Description of the task
Copy the lines from the one with "Task: Click the" through the end of the records, word for word, and omit the pictures.

Record set
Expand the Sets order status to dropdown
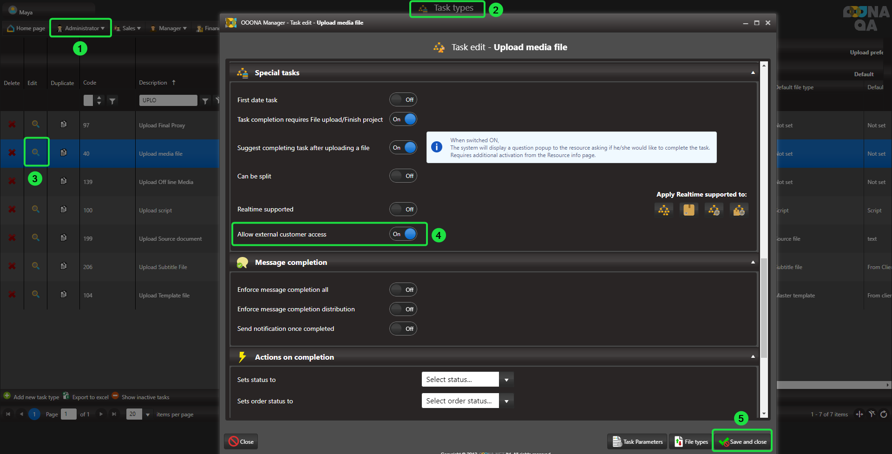892x454 pixels. tap(506, 401)
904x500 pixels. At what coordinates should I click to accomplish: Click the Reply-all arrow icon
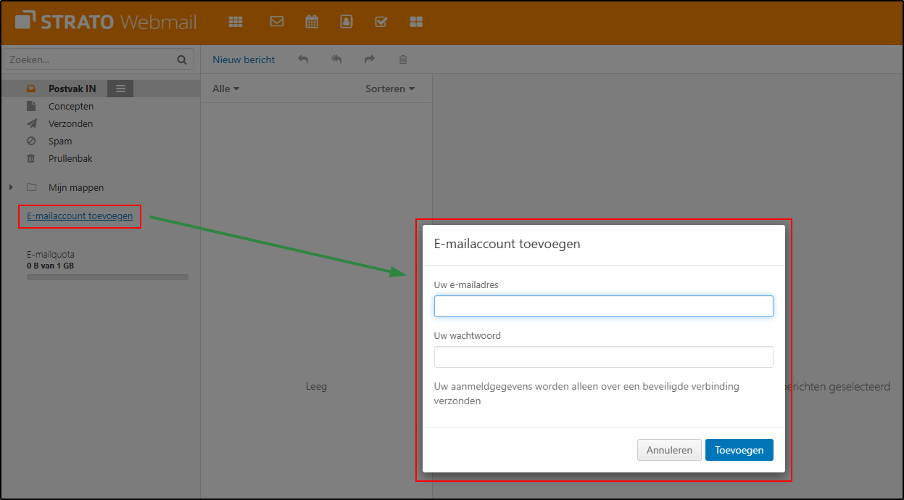pyautogui.click(x=336, y=60)
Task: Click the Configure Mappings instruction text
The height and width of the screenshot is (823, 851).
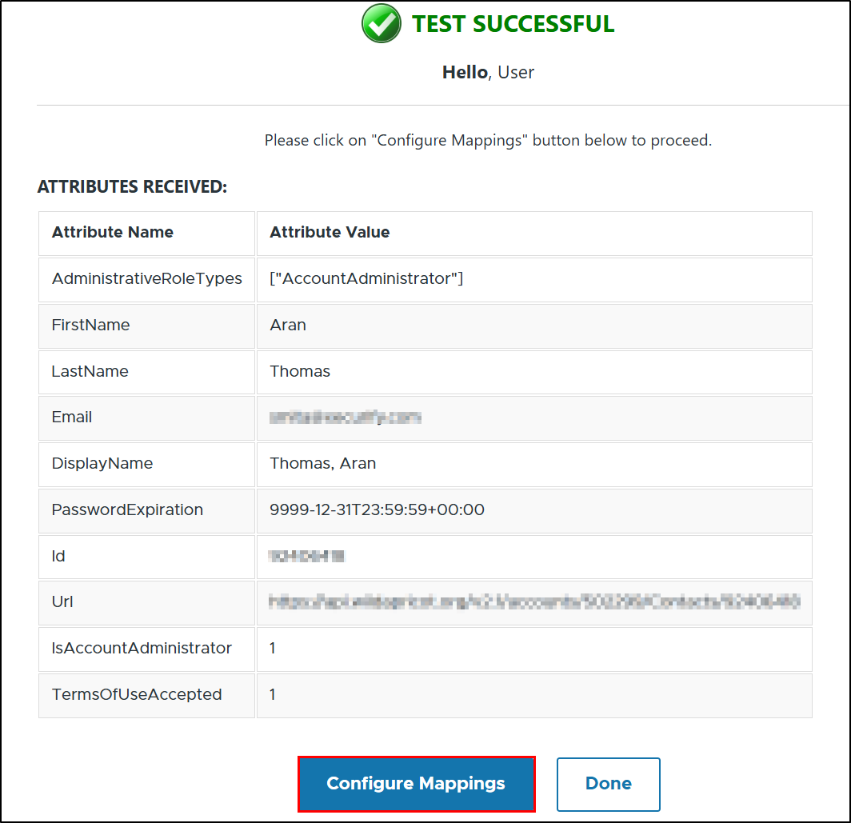Action: pos(488,140)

Output of the task
Task: Click the Configure Mappings instruction text
The height and width of the screenshot is (823, 851).
Action: pos(488,140)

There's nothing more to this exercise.